Le cadre étant esquissé,
nous pouvons maintenant décrire dans un premier temps le statut
et les compétences du Président de la République.
A
STATUT ET COMPETENCES DU PRESIDENT DE LA REPUBLIQUE
a) Statut
b) Compétences
B STATUT ET COMPETENCES
DU GOUVERNEMENT
a) Statut
b) Compétences
C LA PRATIQUE
CONSTITUTIONNELLE
STATUT
ET COMPETENCES DU PRESIDENT DE LA REPUBLIQUE
a) Statut
Conformément aux idées du général de Gaulle, le Président de la République n'a pas le statut habituel des chefs d'État en régime parlementaire (comme aujourd'hui en Allemagne ou en Italie). En effet, le Président a le privilège d'être élu par la population et non par le Parlement. Cette différence essentielle fait de lui un véritable "représentant de la Nation" ; ce qui conforte son autorité au sein de l'Exécutif. Cependant, malgré cette autorité nouvelle le Président reste comme sous les IIIe et IVe républiques, irresponsable politiquement devant le Parlement.
1 l'élection du Président au suffrage universel
Selon l'article 6 de la Constitution, le Président est élu pour 5 ans au suffrage universel direct.
-------- origine : dès 1958,
il est prévu que le Président ne sera pas élu par
le Parlement. C'est la conséquence de la volonté du général
de Gaulle de voir le Président s'élever au dessus des autres
pouvoirs constitutionnels, des partis politiques. Déjà en
1946, dans le discours de Bayeux, il avait affirmé que le chef de
l'État serait "placé au-dessus des partis, élu par
un collège qui englobe le Parlement, mais beaucoup plus large et
composé de manière à faire de lui le Président
de l'Union Française en même temps que celui de la République".
=-=-=
● EXERCICE COURT A
Restituez sous forme de liste JSON de chaînes, à raison d'une chaîne par ligne et sans les lignes vides, les lignes des données ci-dessous, en partant de la première et en terminant par celle qui contient "I will point(536,76).", ces deux bornes comprises.
=-=-=
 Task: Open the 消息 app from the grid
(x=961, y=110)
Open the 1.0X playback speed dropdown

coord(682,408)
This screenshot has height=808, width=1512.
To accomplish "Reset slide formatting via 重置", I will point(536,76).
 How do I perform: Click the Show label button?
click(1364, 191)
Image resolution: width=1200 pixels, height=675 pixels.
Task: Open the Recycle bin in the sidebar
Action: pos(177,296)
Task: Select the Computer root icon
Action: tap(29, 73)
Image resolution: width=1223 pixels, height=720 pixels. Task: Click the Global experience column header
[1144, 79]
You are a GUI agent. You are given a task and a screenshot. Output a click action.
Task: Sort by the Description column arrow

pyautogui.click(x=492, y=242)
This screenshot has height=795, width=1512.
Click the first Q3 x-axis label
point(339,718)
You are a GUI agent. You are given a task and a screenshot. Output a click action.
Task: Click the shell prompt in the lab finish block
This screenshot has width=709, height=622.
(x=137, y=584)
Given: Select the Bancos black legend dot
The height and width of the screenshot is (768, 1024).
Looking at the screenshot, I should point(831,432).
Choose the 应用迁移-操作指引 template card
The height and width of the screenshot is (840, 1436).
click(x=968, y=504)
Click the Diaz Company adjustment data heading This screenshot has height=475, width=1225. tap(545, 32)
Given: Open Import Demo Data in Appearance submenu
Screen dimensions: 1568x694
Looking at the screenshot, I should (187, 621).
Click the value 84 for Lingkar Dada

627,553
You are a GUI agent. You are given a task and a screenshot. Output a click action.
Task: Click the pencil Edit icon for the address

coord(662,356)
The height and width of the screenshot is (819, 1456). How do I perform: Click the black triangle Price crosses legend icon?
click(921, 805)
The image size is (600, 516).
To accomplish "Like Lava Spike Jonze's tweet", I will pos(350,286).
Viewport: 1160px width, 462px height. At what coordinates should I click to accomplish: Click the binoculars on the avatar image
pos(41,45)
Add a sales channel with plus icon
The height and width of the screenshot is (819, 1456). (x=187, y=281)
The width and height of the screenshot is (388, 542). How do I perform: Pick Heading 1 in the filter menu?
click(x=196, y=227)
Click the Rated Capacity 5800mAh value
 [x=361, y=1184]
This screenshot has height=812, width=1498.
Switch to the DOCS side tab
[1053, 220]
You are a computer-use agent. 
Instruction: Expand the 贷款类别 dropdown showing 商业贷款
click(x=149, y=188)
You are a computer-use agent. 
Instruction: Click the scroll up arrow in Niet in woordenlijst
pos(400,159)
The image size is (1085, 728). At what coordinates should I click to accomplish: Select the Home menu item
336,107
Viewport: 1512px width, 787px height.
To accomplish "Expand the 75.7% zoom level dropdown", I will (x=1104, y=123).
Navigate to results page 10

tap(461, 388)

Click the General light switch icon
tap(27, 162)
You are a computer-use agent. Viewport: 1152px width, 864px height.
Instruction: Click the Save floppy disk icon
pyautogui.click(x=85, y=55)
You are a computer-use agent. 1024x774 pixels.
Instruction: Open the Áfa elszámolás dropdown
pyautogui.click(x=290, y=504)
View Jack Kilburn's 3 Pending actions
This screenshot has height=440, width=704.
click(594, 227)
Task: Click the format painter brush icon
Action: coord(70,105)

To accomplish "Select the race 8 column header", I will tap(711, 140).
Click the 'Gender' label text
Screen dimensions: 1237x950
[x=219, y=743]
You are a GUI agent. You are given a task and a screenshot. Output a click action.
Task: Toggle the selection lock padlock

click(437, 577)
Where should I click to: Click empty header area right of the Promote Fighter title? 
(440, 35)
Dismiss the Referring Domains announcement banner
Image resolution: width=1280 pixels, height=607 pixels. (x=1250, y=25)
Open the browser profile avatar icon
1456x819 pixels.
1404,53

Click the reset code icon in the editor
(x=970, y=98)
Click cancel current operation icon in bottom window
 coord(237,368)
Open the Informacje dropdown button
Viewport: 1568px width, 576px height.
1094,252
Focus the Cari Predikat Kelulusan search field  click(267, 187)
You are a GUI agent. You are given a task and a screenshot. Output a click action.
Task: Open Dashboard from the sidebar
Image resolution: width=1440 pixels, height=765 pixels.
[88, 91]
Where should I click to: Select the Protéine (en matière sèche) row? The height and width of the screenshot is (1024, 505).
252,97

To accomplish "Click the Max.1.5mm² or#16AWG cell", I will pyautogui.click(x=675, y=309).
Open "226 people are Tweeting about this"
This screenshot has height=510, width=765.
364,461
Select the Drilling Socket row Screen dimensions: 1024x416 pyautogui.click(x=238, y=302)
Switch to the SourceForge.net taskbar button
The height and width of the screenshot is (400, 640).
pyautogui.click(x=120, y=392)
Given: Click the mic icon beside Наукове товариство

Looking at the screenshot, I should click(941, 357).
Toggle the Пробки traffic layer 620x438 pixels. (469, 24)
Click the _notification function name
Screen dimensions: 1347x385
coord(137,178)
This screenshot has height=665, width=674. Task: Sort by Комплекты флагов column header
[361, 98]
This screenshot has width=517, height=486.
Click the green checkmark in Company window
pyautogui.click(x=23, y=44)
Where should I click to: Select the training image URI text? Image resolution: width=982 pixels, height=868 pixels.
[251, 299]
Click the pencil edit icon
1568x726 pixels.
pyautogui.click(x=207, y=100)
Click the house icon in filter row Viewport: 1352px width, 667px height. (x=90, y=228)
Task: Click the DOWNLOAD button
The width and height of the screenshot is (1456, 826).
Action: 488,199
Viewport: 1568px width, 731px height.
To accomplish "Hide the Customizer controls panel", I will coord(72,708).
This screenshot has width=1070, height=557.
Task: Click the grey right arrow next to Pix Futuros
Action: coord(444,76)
=-=-=
● EXERCICE COURT B
Recopiez intégralement et à l'identique l'extrait sur le statut et les compétences du Président de la République.

● RÉPONSE COMPLÈTE A
[
  " Task: Open the 消息 app from the grid",
  "(x=961, y=110)",
  "Open the 1.0X playback speed dropdown",
  "coord(682,408)",
  "This screenshot has height=808, width=1512.",
  "To accomplish \"Reset slide formatting via 重置\", I will point(536,76)."
]

● RÉPONSE COMPLÈTE B
Le cadre étant esquissé,
nous pouvons maintenant décrire dans un premier temps le statut
et les compétences du Président de la République.
A
STATUT ET COMPETENCES DU PRESIDENT DE LA REPUBLIQUE
a) Statut
b) Compétences
B STATUT ET COMPETENCES
DU GOUVERNEMENT
a) Statut
b) Compétences
C LA PRATIQUE
CONSTITUTIONNELLE
STATUT
ET COMPETENCES DU PRESIDENT DE LA REPUBLIQUE
a) Statut
Conformément aux idées du général de Gaulle, le Président de la République n'a pas le statut habituel des chefs d'État en régime parlementaire (comme aujourd'hui en Allemagne ou en Italie). En effet, le Président a le privilège d'être élu par la population et non par le Parlement. Cette différence essentielle fait de lui un véritable "représentant de la Nation" ; ce qui conforte son autorité au sein de l'Exécutif. Cependant, malgré cette autorité nouvelle le Président reste comme sous les IIIe et IVe républiques, irresponsable politiquement devant le Parlement.
1 l'élection du Président au suffrage universel
Selon l'article 6 de la Constitution, le Président est élu pour 5 ans au suffrage universel direct.
-------- origine : dès 1958,
il est prévu que le Président ne sera pas élu par
le Parlement. C'est la conséquence de la volonté du général
de Gaulle de voir le Président s'élever au dessus des autres
pouvoirs constitutionnels, des partis politiques. Déjà en
1946, dans le discours de Bayeux, il avait affirmé que le chef de
l'État serait "placé au-dessus des partis, élu par
un collège qui englobe le Parlement, mais beaucoup plus large et
composé de manière à faire de lui le Président
de l'Union Française en même temps que celui de la République".